We in the USA consume much more than people in most other countries. Does that make us happier? I don’t think so. The average annual income in the 5 happiest countries is about $57,000. Although our income is higher at $70,000, we’re only rated #15 for happiness.

            Why focus on population? Globally, according to the UN, there are 121 million unintended pregnancies. This is because there are millions of women who don’t have access to effective contraception, or because their partners won’t allow them to use contraception, or because their birth control failed.  My hope is that this number of unplanned pregnancies can be decreased by making highly effective contraception more available, and by shifting societies away from pronatalism and away from male domination.

There is another reason I do not focus on consumption. We are surrounded by media urging us to spend, buy and consume. We know that our consumption increases our impact, climate change for example. Although it is difficult to ignore advertisements, it is possible. One really doesn’t need so much stuff! You can learn to keep your eyes on what you are reading and forget the ads; think of them as injurious.

            In March the UN wrote a warning that we need to decrease consumption. I did a quick survey of 8 major US online newspapers, looking for examples of ads that contrast with our need to decrease consumption, On the same pages where the UN warning appeared, each newspaper had advertisements accompanying the stories urging us to consume more! The average number of ads was more than 8, and the maximum was 11. To make things worse, in many cases it was difficult to distinguish what is an ad and what is the news. I am glad the Durango Herald online has few ads! 

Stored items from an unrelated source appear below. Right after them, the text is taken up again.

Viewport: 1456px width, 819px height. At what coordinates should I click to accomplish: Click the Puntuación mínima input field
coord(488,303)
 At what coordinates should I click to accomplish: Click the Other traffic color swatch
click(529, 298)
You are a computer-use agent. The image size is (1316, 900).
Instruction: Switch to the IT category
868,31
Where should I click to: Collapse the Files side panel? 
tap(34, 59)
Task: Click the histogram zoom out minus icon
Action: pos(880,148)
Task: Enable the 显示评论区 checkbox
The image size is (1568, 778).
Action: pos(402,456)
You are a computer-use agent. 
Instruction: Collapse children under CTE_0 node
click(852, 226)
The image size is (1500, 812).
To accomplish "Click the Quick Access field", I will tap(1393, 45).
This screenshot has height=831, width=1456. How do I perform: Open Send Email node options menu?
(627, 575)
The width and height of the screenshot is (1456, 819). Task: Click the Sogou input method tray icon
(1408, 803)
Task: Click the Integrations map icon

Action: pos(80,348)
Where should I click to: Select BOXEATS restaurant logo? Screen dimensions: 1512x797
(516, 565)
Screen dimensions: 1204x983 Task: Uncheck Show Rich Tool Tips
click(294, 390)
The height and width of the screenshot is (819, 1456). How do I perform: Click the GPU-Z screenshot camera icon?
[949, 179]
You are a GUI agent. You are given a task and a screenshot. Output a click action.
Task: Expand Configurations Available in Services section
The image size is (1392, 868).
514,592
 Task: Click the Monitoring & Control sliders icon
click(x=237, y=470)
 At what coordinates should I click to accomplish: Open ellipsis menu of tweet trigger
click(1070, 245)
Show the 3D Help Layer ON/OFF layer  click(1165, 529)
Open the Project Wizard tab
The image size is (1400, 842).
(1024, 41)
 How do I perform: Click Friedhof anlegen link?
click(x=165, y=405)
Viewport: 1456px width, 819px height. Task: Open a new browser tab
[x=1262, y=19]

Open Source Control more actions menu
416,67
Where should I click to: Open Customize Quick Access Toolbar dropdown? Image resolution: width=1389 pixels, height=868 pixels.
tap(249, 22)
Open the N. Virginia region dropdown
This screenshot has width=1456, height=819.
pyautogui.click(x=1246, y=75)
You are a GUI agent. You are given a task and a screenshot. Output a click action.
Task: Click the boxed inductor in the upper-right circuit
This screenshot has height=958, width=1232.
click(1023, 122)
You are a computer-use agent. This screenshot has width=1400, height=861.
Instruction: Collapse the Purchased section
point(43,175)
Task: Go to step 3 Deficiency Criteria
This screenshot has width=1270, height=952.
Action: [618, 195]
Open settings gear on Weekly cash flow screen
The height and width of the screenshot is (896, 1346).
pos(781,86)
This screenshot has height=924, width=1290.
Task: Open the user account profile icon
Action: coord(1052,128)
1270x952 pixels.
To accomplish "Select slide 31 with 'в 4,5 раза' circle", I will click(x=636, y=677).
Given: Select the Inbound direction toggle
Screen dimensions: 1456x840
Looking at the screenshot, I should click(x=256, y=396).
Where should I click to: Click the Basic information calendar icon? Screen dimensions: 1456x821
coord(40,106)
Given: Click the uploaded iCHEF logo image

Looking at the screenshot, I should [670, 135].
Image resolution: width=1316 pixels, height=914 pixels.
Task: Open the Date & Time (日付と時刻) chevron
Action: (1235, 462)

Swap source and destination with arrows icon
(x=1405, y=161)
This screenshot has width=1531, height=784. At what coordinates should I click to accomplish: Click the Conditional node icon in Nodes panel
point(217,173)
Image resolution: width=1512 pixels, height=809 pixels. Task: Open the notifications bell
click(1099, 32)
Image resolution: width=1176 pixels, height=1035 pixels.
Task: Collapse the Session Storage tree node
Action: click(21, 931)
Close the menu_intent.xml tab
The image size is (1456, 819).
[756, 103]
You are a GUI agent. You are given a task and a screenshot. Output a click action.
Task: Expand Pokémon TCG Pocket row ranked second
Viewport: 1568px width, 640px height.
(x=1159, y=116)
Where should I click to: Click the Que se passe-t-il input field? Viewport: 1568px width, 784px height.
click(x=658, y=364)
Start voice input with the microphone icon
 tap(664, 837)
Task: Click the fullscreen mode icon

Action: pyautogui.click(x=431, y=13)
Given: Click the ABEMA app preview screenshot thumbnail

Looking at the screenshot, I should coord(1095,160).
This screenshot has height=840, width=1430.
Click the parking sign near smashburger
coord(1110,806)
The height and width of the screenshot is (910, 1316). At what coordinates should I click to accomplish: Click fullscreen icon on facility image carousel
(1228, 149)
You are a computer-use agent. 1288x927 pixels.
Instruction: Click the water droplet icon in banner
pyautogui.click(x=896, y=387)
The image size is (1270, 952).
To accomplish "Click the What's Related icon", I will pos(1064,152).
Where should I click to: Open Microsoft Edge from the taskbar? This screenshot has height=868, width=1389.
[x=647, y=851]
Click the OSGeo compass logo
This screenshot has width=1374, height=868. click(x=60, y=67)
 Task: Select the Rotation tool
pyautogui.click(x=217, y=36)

            Although the media depend on advertising to bring us the news and to pay their bills, the number of advertisements one is exposed to is as appalling as it is distracting. Fortunately, you can learn to ignore most of the forces that want you to spend your money. One way is to pay extra on many websites to get ad-free service. Another is to just ask yourself if you really need all that stuff.

            When I was in elementary school, I read an ad for an intriguing gadget to broadcast my voice over the radio. I was excited that I could have my own radio station, but didn’t have enough money to purchase the device—my allowance was just 35 cents a week. I begged my mother for enough money to buy one of those transmitters.

            “Do you really need it, or is it just a passing fancy?” was her reply—prescient of the saying “is it need or greed” that would become popular years later. What she said then is even more important than 70 years ago; we need to consume less. Ignoring advertisements is a step in the correct direction.